The book is the Schirmer Oesterle edition, and as I worked though some of the pieces, they sounded very familiar. Turns out I'd gotten the Dover edition years ago, looked through it a bit, filed it away and forgot I had it. The thing is, the Oesterle edition has ornaments I'm fairly sure are inauthentic, but they sound great, and I prefer them to the authentic ones listed at the beginning of the Dover edition. Made me wonder if the piano (or in my case, electric keyboard) wants different ornaments than those that work well on the harpsichord or virginal.

Friday, December 5, 2008

Speech|Music|Dance

In setting the stage for understanding how music works, the current draft of the learning materials uses the idea that there's a continuum from speech through music to dance. The Horndog Blogger mentioned immediately below has various quotes that show up on his posts. The one that's currently on the compression post is:
"Music rots when it gets too far from the dance.
Poetry atrophies when it gets too far from music."
-- Ezra Pound

Such a shame the man had to end up a fascist for Il Duce and then on to St. Elizabeth's. His early stuff has amazing flashes of insight.

Saturday, November 8, 2008

CDs vs. mp3s

I've always thought of hearing as more of an extension of touch, not a completely separate sense. Your eardrum is really just skin with extra sensitivity than can feel sound waves. Then all the amazing mechanisms behind the ear turn that information into something the brain can process. 

If music has a strong bass line, or is just loudly played, we can feel it tactilely throughout our bodies. To my mind, that has to be part of how music can so affect us.

If all that's true, then listening to music via earbuds or headphones means your experience of the music is diminished. Terry Teachout, of the About Last Night blog over in the blog list, said sometime back that earbuds were fine, as most folks his (our) age are losing the ability to hear the higher frequencies that are lost turning CD quality sound into mp3 quality sound. 

Part of all this might be that we all listen to music differently. A critic has to be very analytical if he's going to be able to say anything interesting about the music. If you're dancing to the music, you're probably listening to and feeling the music differently, in a more non-verbal mode.

A great experiment would be to have a one group of folks dancing to a live band behind a curtain and another group dancing to that same music via earbuds off in a different room. My guess is the people who can feel the music as well as hear it are going to have more fun, and that their dance movements will be more fluid.
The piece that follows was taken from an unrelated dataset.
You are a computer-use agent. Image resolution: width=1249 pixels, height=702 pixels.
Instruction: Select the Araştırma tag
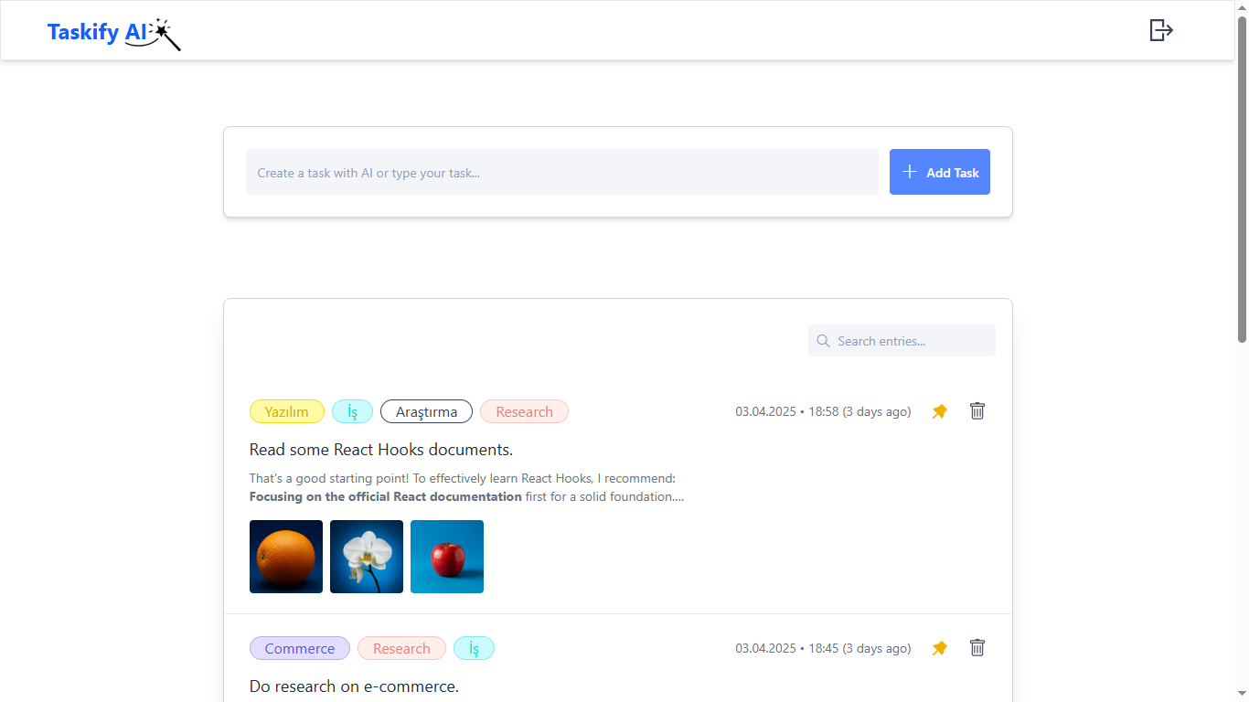point(426,411)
UPDATE: Here's a post on The Overgrown Path, one of the very best music blogs, talking about this subject.
Crumb's music just doesn't make sense unless you can physically experience the visceral quality of the sound, and you need serious loudspeakers to do that. Yet, much listening today is done on PC speakers, or even worse in-ear headphones that are prevented, again by the laws of physics, from reproducing the soundstage in front of the listener lovingly created by the recording engineer.

Saturday, October 25, 2008

Athletic Music

    A piece from the WSJ going into the uses of music in athletics. Many athletes use music to help improve their physical performance. In the learning materials I'm developing, one of the ideas used in explaining the workings of music and music making is that there's a continuum from speech to music to dance, with there being a lot of overlap between speech and music and between music and dance.

     "Music and movement appear to have evolved together," according to Dr. Trainor. "There are multi-sensory connections between the auditory system and the movement systems"

     Dr. Solomon H. Snyder, chairman of the department of neuroscience at the Johns Hopkins Medical School in Baltimore, emphasizes that much remains to be learned in the field, but he acknowledges that music is "well known to involve the auditory part of the cerebral cortex, the temporal part of the cortex. And the temporal lobe of the brain is intimately linked to the limbic system, the major regulator of emotions." These emotions, he observes, include one's "readiness to perform."